In spite of a desire to stay positive, hopeful and optimistic, marketers are overwhelmed by many complex business challenges—the likes of which they haven’t seen in many years. Some of these are industry-specific, but most are not. As marketers long for the “good old days” when they left their work at the office at the end of the day, here is what is keeping them up at night.
Marketers’ Nighttime Struggles
1. Changing technology. Whether it’s product upgrades or new technology, it requires a lot of time and effort to keep up with the automation that runs companies of all types. In the past, marketers who knew how to use Excel and PowerPoint had an advantage, but that’s no longer true. Today, marketers are required to have a working knowledge of the plethora of technology that’s used to stay connected 24/7. Examples include CRM software, design programs and data analytics.

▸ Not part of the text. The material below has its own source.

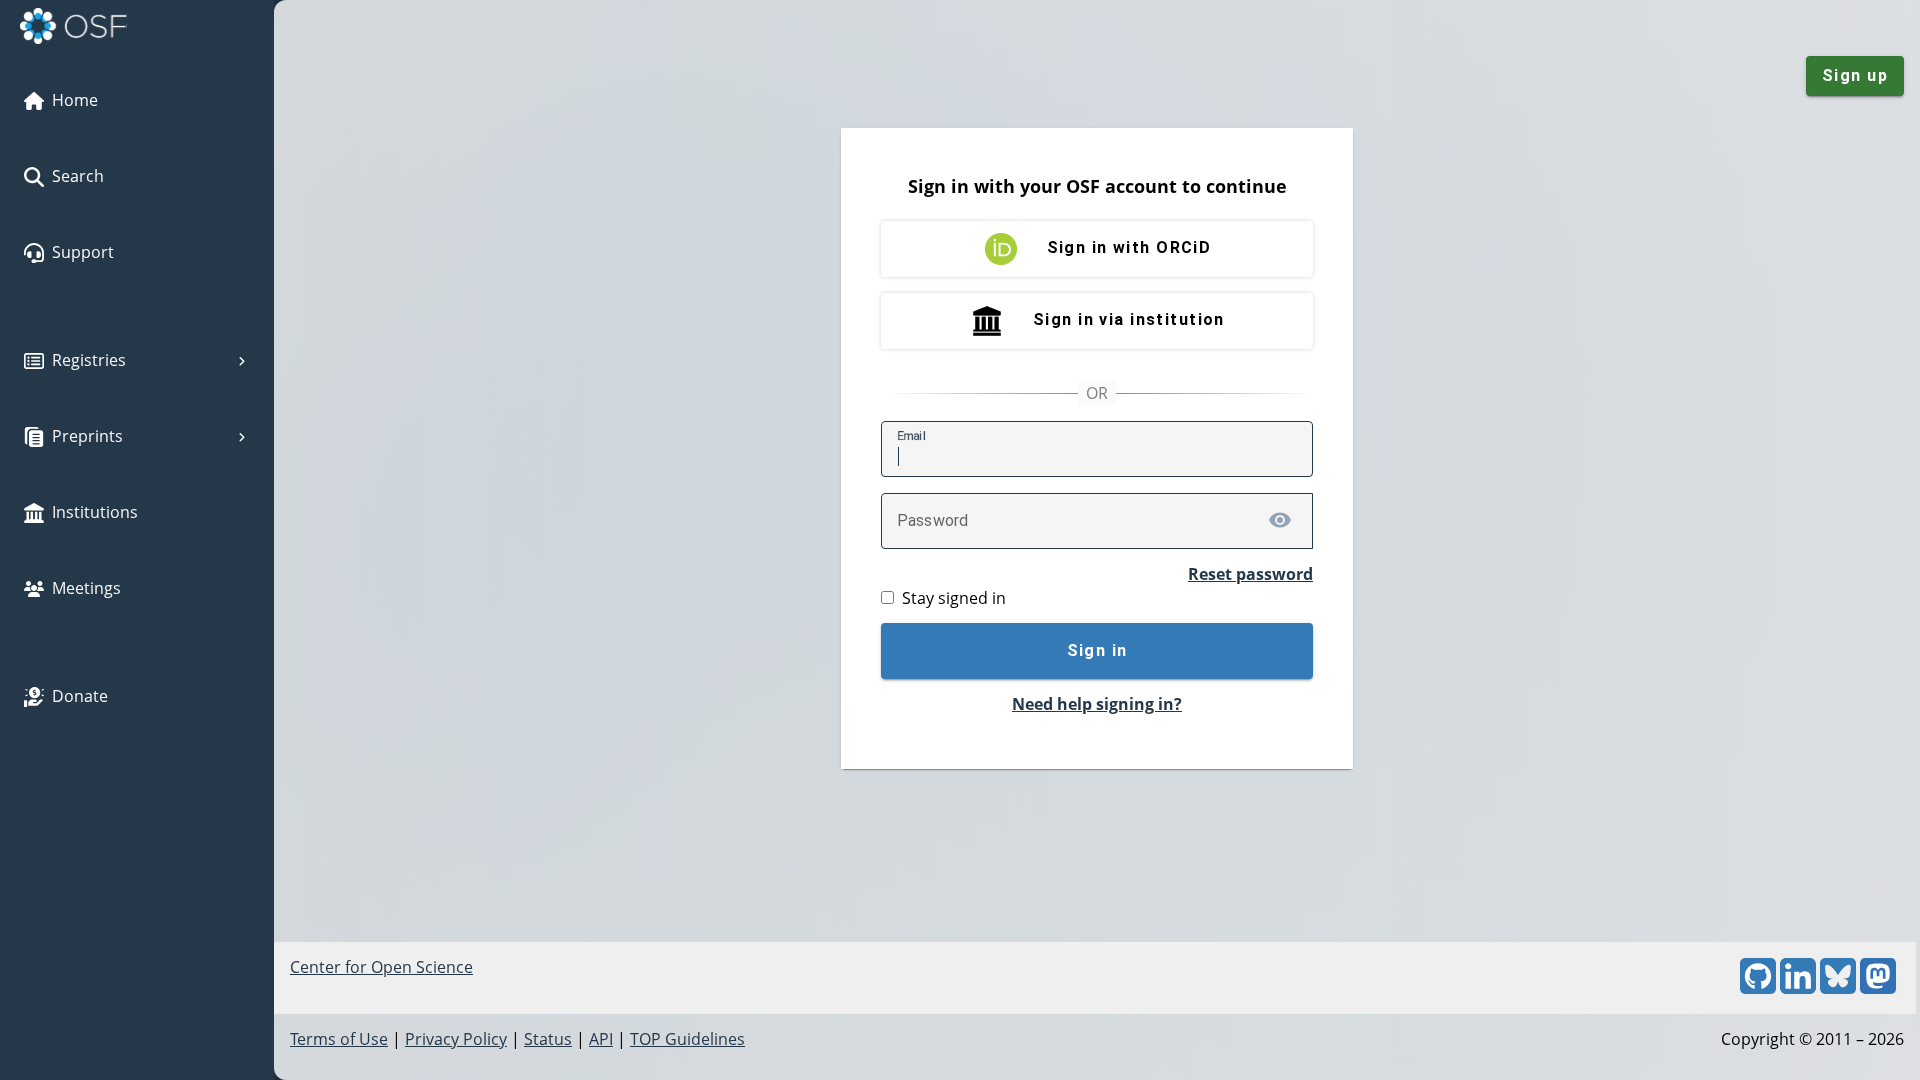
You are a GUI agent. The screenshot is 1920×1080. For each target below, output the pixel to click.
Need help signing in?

The sheer volume of information and technology available impacts not only marketers but the colleagues they support.
2. Social media overload. When LinkedIn, Facebook, Twitter and other social-media platforms came on the scene, they created a high degree of interest. Everyone wanted to jump on the bandwagon. Now experts are warning that instead of social media being a part of a marketing professional’s job, it’s become a specialty of its own. To stay current requires marketers to spend hours reading, learning and processing information in order to maximize business opportunities and develop effective marketing campaigns. As a result, it is now a full-time job for one or more team members.
3. Keeping their jobs. Due to dwindling resources, companies in general, and marketing departments specifically, are expected to do more with less. There are fewer employees to handle the work load, lower budgets to implement marketing programs and unrealistic expectations to get it all accomplished. It’s no wonder that marketers wonder if “today” will be their last day on the job.
4. Increasing competition. As the competition for attracting new customers and keeping existing ones grows, marketers worry about how to get their fair share of the marketplace. The challenge is that many products and services have become a commodity, and marketers are finding it difficult to create the corporate distinction and unique selling proposition they need to thrive.
5. Walking the generalist vs specialist tightrope. While marketers need to know the four Ps of marketing—products, price, promotion and place—that’s not enough. They have to be able to drill down deeper and really understand how the pieces fit together in a broader context. Marketers are no longer operating in silos. They need to be able to interact with colleagues from product development, finance and legal, human resources, quality control, distribution and other corporate functions.
The fact is marketers are faced with new surprises, changing business conditions and competing priorities every day. As they struggle to adapt, maintaining equanimity is essential. A sense of humor helps. Additionally, a focus on team alignment and engagement is a powerful way to stay focused during the day and avoid insomnia at night.